Hypertensive female smokers are at an exceptionally high risk of fatal brain hemorrhage.

University researchers have found that hypertension is a major risk factor for subarachnoid haemorrhage (SAH) ― one of the most devastating cerebrovascular catastrophes causing death in 40 to 50 percent of cases.

In a press statement, published by international, online journal PLOS ONE, the researchers say that the most common cause of SAH is a rupture of an intracranial aneurysm. If found, it can be treated before rupture. However, some will never rupture and doctors don’t know which will and which won’t. Therefore, they don’t know which patients should be treated and who can safely be left untreated.

This is why it is important to identify SAH risk factors. To-date, prospective studies have been limited and little is known about the effect of risk factors on incidence rates. The new research is the largest SAH risk factor study ever and most long-term (nearly ten years).

The study has found that the risk of SAH depends strongly on a combination of certain risk factors, namely: increasing age, female sex, hypertension and smoking. Interestingly, high body mass index (BMI) may decrease the risk. In fact, “such an extreme risk factor-dependent variation in the incidence of any cardiovascular disease is exceptional, and may have significant clinical implications,” said one of the main study authors, Associate Professor Miikka Korja from the Helsinki University Central Hospital and Australian School of Advanced Medicine.

They also said that female smokers with high systolic blood pressure have 20 times higher rates of these brain bleeds than never-smoking men with low blood pressure. They said this may mean that these women diagnosed with unruptured intracranial aneurysms should be treated. Alternatively, never-smoking men with low blood pressure values and intracranial aneurysms may not need to be treated at all.

The study group also identified three new risk factors for SAH: previous myocardial infarction, history of stroke in mother, and elevated cholesterol levels in men. These results revise the understanding of the epidemiology of SAH and indicate that the risk factors are similar to those for other cardiovascular diseases.
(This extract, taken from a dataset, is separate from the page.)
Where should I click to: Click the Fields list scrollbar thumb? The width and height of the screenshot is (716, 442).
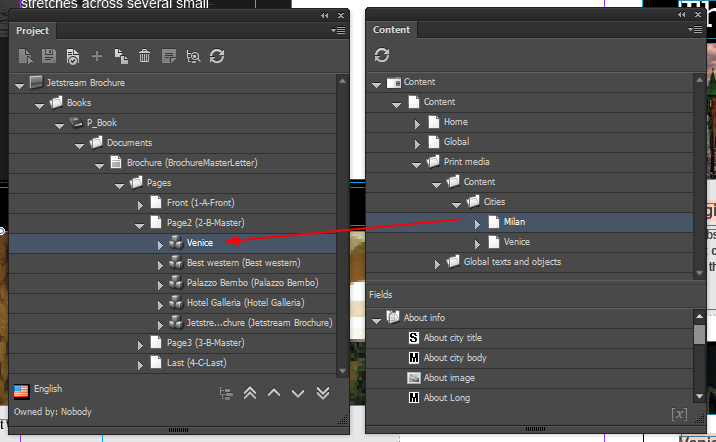pos(699,335)
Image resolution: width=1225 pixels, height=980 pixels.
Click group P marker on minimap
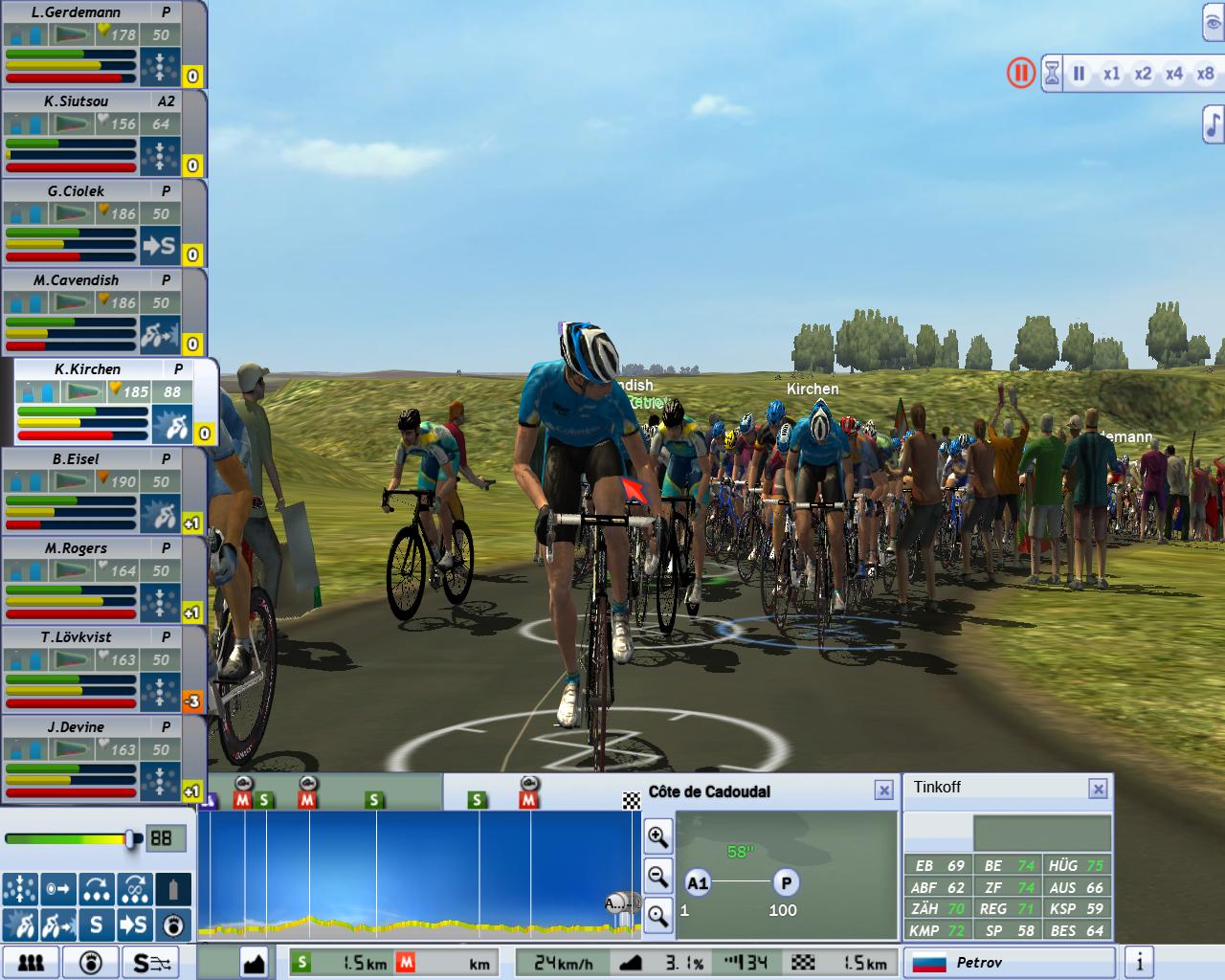pos(786,882)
“We have previously shown that lifestyle risk factors affect significantly the life expectancy of SAH survivors, and now we have shown that the same risk factors also affect dramatically the risk of SAH itself. Thus, it appears quite clear that especially smoking cessation and hypertension treatment are important in preventing SAH and increasing life expectancy after SAH,” concluded one of the study group members, Academy Professor Jaakko Kaprio, from the University of Helsinki and National Institute for Health and Welfare. The researchers say they hope their findings truly help doctors and patients.